Only one stretch of the listing below is wanted. Give it again exactly, from the line with "[Договор поставки] (19, 144)" through the line with "Fitment Guides (281, 1055)".
═══ Material to process
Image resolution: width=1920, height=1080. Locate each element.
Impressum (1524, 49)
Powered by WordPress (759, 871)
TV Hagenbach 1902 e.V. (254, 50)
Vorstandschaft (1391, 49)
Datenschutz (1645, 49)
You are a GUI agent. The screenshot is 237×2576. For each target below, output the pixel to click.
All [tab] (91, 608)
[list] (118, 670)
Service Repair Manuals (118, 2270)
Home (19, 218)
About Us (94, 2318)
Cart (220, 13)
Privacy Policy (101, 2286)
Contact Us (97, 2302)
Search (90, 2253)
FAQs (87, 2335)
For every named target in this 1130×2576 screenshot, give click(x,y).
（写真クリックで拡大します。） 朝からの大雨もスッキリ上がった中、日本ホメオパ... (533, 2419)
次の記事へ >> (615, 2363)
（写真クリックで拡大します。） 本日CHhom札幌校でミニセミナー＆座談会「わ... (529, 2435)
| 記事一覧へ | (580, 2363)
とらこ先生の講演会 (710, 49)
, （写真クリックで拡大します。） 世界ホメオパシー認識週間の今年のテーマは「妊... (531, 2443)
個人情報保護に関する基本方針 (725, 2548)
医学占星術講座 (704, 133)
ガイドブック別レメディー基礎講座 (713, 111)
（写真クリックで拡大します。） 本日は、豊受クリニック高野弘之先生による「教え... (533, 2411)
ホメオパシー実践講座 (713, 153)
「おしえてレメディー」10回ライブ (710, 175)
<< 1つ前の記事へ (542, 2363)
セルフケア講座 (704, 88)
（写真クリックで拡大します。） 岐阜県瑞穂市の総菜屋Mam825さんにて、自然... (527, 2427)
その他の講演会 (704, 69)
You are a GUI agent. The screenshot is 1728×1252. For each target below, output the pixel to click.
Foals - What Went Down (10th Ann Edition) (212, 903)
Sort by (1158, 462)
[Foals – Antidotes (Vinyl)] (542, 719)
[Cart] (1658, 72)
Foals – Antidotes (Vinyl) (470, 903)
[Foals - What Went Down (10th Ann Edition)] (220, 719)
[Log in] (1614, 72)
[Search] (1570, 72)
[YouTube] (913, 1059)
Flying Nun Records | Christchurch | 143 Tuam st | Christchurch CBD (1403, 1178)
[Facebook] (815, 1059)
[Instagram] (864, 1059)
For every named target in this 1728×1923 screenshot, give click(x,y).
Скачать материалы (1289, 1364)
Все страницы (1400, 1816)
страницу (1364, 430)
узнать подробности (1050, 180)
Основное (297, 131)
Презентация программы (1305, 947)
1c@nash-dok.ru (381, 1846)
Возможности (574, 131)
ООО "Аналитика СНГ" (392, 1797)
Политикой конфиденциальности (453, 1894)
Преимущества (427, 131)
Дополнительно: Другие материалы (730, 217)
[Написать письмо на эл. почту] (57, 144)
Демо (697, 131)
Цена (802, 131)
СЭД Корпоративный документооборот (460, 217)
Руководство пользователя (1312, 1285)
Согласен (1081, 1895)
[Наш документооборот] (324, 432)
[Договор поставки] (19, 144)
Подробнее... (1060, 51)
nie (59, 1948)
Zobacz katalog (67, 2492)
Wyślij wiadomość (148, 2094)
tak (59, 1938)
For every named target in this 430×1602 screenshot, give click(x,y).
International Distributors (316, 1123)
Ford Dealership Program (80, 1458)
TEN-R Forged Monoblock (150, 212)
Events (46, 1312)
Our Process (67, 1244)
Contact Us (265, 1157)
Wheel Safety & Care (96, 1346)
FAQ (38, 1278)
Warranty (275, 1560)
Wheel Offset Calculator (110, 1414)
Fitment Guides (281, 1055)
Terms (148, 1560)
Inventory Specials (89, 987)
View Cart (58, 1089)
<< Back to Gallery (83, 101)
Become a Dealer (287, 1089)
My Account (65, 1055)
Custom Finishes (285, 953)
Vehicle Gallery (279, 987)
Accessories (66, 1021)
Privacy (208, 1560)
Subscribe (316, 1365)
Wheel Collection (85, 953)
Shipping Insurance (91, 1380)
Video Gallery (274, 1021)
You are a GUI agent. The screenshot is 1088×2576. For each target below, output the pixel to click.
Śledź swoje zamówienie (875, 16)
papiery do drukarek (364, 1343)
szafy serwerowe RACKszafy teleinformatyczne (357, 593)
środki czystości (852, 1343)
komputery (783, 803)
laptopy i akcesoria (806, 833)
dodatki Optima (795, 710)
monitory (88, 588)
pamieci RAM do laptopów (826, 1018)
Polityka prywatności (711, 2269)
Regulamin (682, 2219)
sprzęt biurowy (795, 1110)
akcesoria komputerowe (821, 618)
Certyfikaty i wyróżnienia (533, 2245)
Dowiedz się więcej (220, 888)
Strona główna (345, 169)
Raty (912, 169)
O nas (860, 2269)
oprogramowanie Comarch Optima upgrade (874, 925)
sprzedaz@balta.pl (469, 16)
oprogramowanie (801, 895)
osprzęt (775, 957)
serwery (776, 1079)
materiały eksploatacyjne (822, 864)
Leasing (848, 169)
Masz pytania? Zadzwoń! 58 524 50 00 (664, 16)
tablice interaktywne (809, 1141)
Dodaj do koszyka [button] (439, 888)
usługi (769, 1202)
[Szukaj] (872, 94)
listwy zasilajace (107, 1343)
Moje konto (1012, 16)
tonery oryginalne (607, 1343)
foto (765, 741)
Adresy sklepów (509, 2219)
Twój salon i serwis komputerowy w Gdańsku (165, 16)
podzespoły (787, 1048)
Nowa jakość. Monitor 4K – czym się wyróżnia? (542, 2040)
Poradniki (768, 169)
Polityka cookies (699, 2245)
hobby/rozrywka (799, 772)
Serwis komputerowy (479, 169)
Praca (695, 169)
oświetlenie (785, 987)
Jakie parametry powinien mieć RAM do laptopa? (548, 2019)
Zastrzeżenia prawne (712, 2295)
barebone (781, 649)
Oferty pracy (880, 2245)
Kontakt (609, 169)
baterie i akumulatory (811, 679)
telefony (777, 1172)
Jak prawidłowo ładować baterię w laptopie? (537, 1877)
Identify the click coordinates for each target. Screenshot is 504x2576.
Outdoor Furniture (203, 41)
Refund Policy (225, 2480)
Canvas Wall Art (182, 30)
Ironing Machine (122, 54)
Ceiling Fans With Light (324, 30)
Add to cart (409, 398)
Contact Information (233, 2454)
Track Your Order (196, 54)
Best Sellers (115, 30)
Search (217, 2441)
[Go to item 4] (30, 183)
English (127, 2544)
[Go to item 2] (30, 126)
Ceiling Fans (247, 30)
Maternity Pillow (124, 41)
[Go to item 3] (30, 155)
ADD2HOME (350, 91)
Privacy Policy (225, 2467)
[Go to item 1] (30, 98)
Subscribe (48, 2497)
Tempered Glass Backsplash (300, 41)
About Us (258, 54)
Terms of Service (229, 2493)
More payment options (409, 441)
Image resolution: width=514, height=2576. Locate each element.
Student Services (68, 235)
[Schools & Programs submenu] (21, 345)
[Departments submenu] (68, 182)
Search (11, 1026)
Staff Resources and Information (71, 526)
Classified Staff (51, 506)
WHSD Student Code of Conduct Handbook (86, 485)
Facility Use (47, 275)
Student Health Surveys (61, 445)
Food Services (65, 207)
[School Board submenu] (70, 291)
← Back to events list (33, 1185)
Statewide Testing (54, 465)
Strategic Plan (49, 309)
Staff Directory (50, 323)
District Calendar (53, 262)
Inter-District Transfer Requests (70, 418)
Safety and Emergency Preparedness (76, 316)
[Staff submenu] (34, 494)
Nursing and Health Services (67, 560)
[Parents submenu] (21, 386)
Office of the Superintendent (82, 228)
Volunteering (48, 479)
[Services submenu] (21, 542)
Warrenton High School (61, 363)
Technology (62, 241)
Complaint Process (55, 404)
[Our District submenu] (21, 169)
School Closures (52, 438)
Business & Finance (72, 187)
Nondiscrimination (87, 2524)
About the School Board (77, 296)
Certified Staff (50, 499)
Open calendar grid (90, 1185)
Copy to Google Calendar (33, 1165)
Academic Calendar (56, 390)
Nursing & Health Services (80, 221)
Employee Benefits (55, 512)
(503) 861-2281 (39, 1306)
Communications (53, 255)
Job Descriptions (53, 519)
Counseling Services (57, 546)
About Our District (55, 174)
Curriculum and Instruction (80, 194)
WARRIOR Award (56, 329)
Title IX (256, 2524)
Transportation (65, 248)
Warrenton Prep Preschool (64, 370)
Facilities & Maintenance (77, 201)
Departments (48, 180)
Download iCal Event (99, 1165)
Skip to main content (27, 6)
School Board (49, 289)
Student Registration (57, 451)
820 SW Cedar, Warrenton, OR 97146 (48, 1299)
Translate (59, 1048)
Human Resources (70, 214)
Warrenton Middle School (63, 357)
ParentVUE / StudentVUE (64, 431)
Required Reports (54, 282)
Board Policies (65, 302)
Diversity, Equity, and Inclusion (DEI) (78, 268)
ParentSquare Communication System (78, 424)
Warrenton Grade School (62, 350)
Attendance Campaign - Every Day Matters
══════
# Response
[Договор поставки] (19, 144)
Подробнее... (1060, 51)
nie (59, 1948)
Zobacz katalog (67, 2492)
Wyślij wiadomość (148, 2094)
tak (59, 1938)
For every named target in this 430×1602 screenshot, give click(x,y).
International Distributors (316, 1123)
Ford Dealership Program (80, 1458)
TEN-R Forged Monoblock (150, 212)
Events (46, 1312)
Our Process (67, 1244)
Contact Us (265, 1157)
Wheel Safety & Care (96, 1346)
FAQ (38, 1278)
Warranty (275, 1560)
Wheel Offset Calculator (110, 1414)
Fitment Guides (281, 1055)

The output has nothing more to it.